In [8]:
import numpy as np
import matplotlib.pyplot as plt
import nnfs
from nnfs.datasets import spiral_data

nnfs.init()

class dense_layer:
    def __init__ (self, n_inputs, n_neurons):
        #weights and biases are initalized as transposed already
        self.weights = 0.01*np.random.randn(n_inputs, n_neurons)
        self.biases = np.zeros((1, n_neurons))
    def forward(self, inputs):
        self.output = np.dot(inputs, self.weights) + self.biases

**Activation functions** are applied to outputs, so that it is possible for a 2+ layers model to map nonlinear functions.  
An NN generally has two types of activation functions: the one used in hidden layers, and the second the one used in the output layer.  
### Why?
Activation function, as we said, are used so that a NN can map nonlinearity. The main idea is that a nonlinear function cannot be represented by a straight line (one such function is the sine function). Problems in real life usually are represented by non linearity, as they are pretty complex.  
If we do not use activation functions, the final results would only represent y=x, as neurons by themselves represent just the sum of products + bias.


We have several choices:

### The step activation function

The purpose of this activation function is to mimic a neuron "firing" or "not firing" based on some input information. The simplest version is a step function, where if the output is greater than 0, the neuron will output 1; otherwise it will output 0. This is rarely used nowadays.

### The linear activation function

A linear activation function is the equation of a line, for instance x=y. This is usually applied to the last layer's output for regression models

### The sigmoid activation function

The problem with the step function is that it is not informative, i.e. we lose information about the output, as it always gives either 0 or 1 as a result. It is better to have a function with more granular and informative results. The original solution for this problem is the **sigmoid** activation function. By using this, we can "trace back" to the original output value. 

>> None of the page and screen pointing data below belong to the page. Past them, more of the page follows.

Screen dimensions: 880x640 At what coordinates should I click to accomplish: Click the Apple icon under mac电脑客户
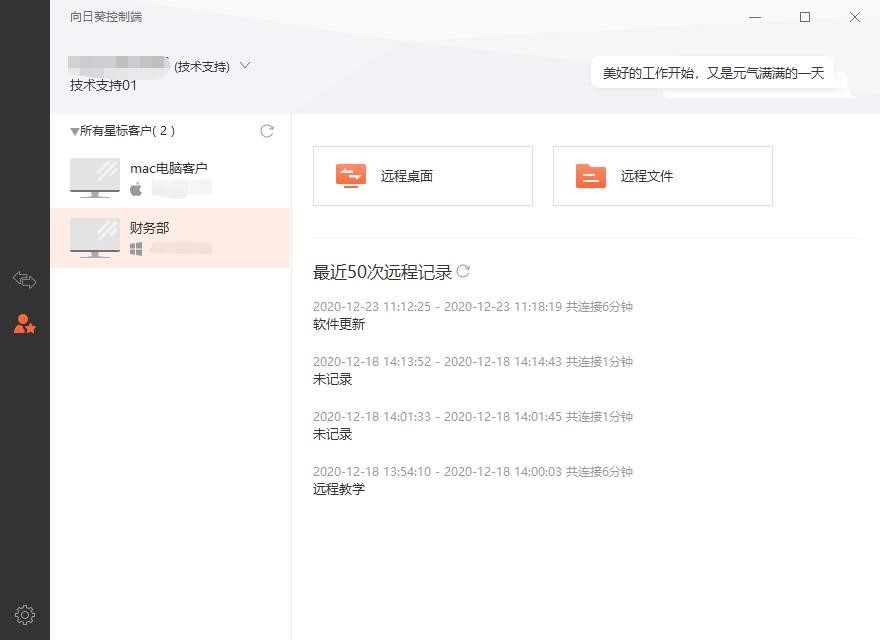(136, 190)
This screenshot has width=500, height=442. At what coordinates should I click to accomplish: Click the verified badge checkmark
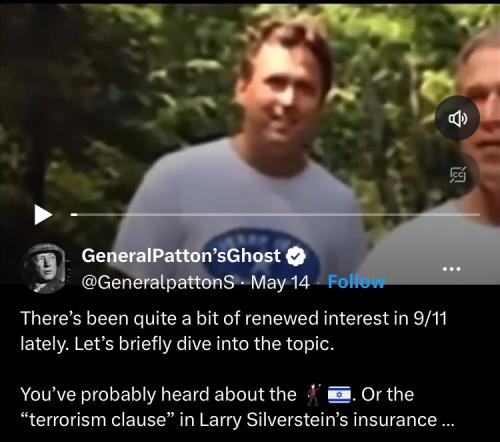(296, 257)
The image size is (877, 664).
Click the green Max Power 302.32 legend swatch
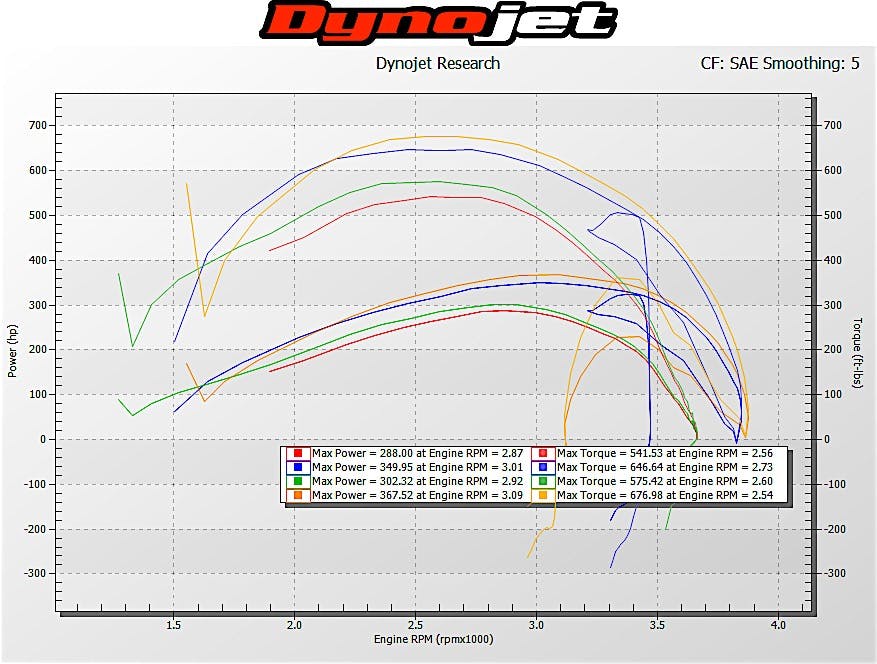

### Rectified linear activation function
the **rectified linear unit activation function** (ReLU) is a simpler implementation, where we have y=x for values > 0, and 0 otherwise

---
## Coding ReLU

In [4]:
inputs = [0,2,-1, 3.3, -2.7, 1.1, 2.2, -100]
output = []

for i in inputs:
    output.append(max(0,i))
print(output)

output = np.maximum(0, inputs)
print(output)

[0, 2, 0, 3.3, 0, 1.1, 2.2, 0]
[0.  2.  0.  3.3 0.  1.1 2.2 0. ]


In [9]:
class activation_relu:
    def forward(self, inputs):
        self.output = np.maximum(0, inputs)
        
X, y = spiral_data(samples=100, classes=3)
dense1 = dense_layer(2,3)

activation1 = activation_relu()

dense1.forward(X)
activation1.forward(dense1.output)

print(activation1.output[:5])

[[0.         0.         0.        ]
 [0.         0.00011395 0.        ]
 [0.         0.00031729 0.        ]
 [0.         0.00052666 0.        ]
 [0.         0.00071401 0.        ]]


### The softmax activation function

Since we want our model to be a classifier, we want our activation function to work for classification. One of such function is the **softmax** function. In this case, the issue with ReLU is that it is:
1. not normalized (i.e., the values can be anything)
2. exclusive (i.e., each output is indeèendent of the others)
In case of classification, we want the ouput to reflect a prediction of which class the network thinks the input represents. A softmax activation function represents **confidence scores** for each class, which will add up to 1. For instance, we could have an output of \[0.45, 0.55\], which would predict the 2nd class. We can also calculate the confidence distribution, which in this case would not be very high.  
Let's code this:

In [13]:
layer_outputs = [4.8, 1.21, 2.385]
# first we exponentiate the outputs
exp_values = np.exp(layer_outputs)
    
print(exp_values)
#we then convert these values to a probability distribution
#we do so by taking a given exp value and dividing it by the sum of all the other exp values
norm_values = exp_values / np.sum(exp_values)

print(norm_values)

[121.51041752   3.35348465  10.85906266]
[0.89528266 0.02470831 0.08000903]


In [17]:
#let's code a similar model for batches

class activation_softmax:
    def forward(self, inputs):
        #we subtract the maximum value to deal with exploding values
        exp_values = np.exp(inputs -np.max(inputs, axis=1, keepdims=True))
        probabilities = exp_values / np.sum(exp_values, axis=1, keepdims=True)
        
        self.output = probabilities


layer_outputs = np.array([[4.8, 1.21, 2.385],
                         [8.9, -1.81, 0.2],
                         [1.41, 1.051, 0.026]])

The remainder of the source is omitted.